So I decided to stay at one of the ubiquitious Marriott Courtyard hotels in Prague, on points mind you, since I was still traveling on a budget. It was snowing, covering the world with an icy veneer that appeared even icier when one was desolate. I lay in bed, my body was leaden and wobbling, that disorienting state of weakness when you are on the verge of recovery. Without neighbors, there were no distractions and no motivation to see the city, so I wallowed in my own thoughts. Every mistake I had ever made, every regret I had about life, men, and career choices appeared in vivid images before me, and I felt my own worth dwindle in some intangible way.
I had never felt so lonely. Jenny called me after receiving a particularly depressing email from yours truly. Jenny was Chinese, fine-boned and fashionable, the epitome of professional success in corporate America. In her early thirties, she was a pharmacist and global director of regulatory in one of the most prestigious healthcare companies in the country. Why was she friends with a basketcase like me?

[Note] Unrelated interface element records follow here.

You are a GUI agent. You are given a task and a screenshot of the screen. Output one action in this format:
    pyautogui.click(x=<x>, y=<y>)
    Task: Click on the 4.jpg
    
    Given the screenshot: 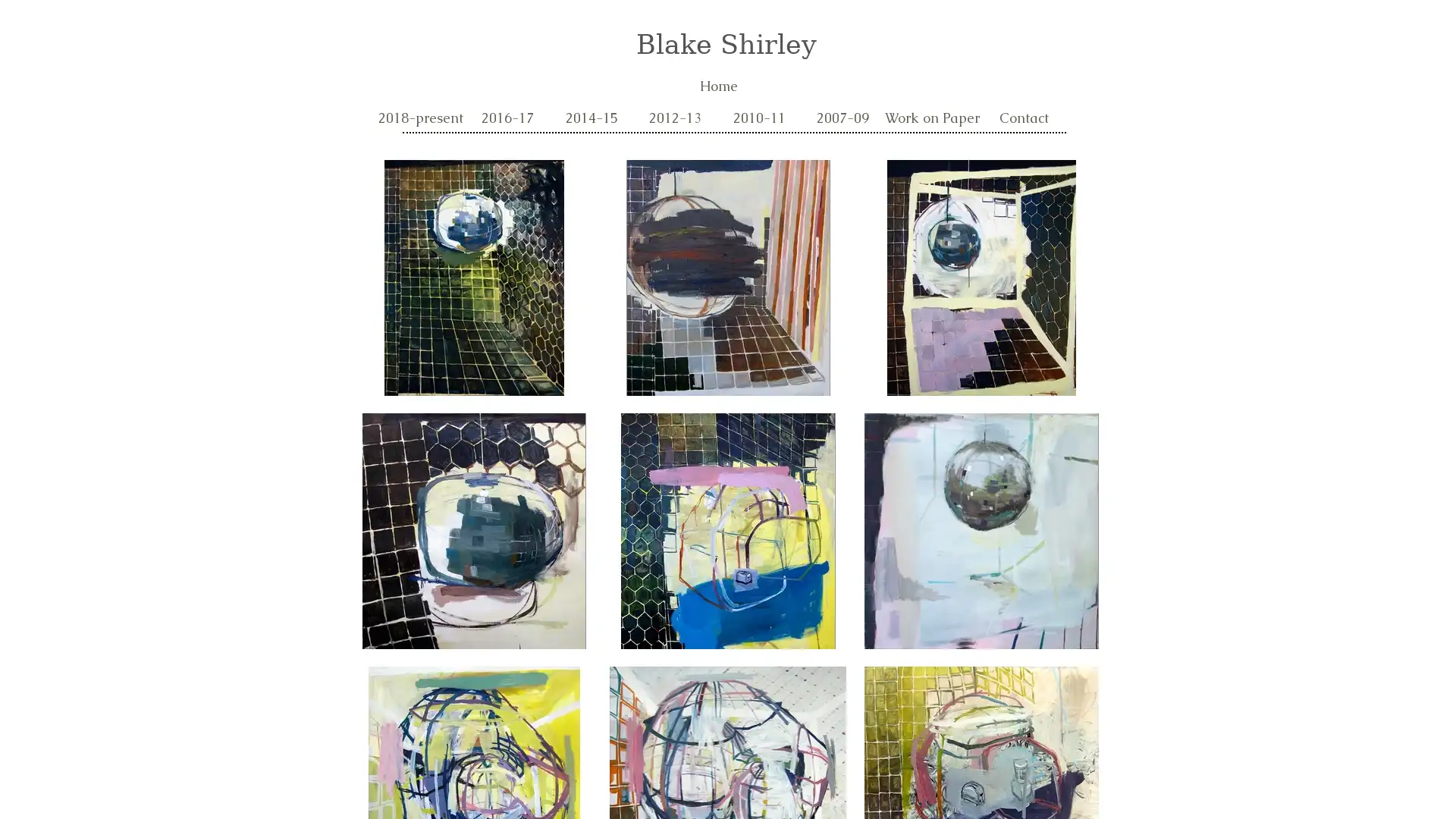 What is the action you would take?
    pyautogui.click(x=728, y=278)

Jenny informed me that a mutual friend in NYC, was having a birthday party at a posh club. Dan was an MIT-educated ABC (American Born Chinese), eternally energetic and known for bar-hopping every night of the week, and he conveniently knew every happening place in Manhattan. Not that he could always get us in. Dan was an oxymoron; he was simultaneously painfully shy and eager to party, he was outgoing and conversationally distant, he seemed a Peter Pan who refused to grow up and yet he is the most responsible friend I know.
I felt even lonelier.
The next day, I dragged myself out of bed and walked through the historic part of the city. It was still snowing. Prague was an exquisitely romantic city, with glittering rooftops the color of brick, uniform and yet unique at the same time. (Reminded me a bit of Mykonos, with the whitewashing and cobalt rooftops.) But romance, when steeped in sadness, appears ever tragic.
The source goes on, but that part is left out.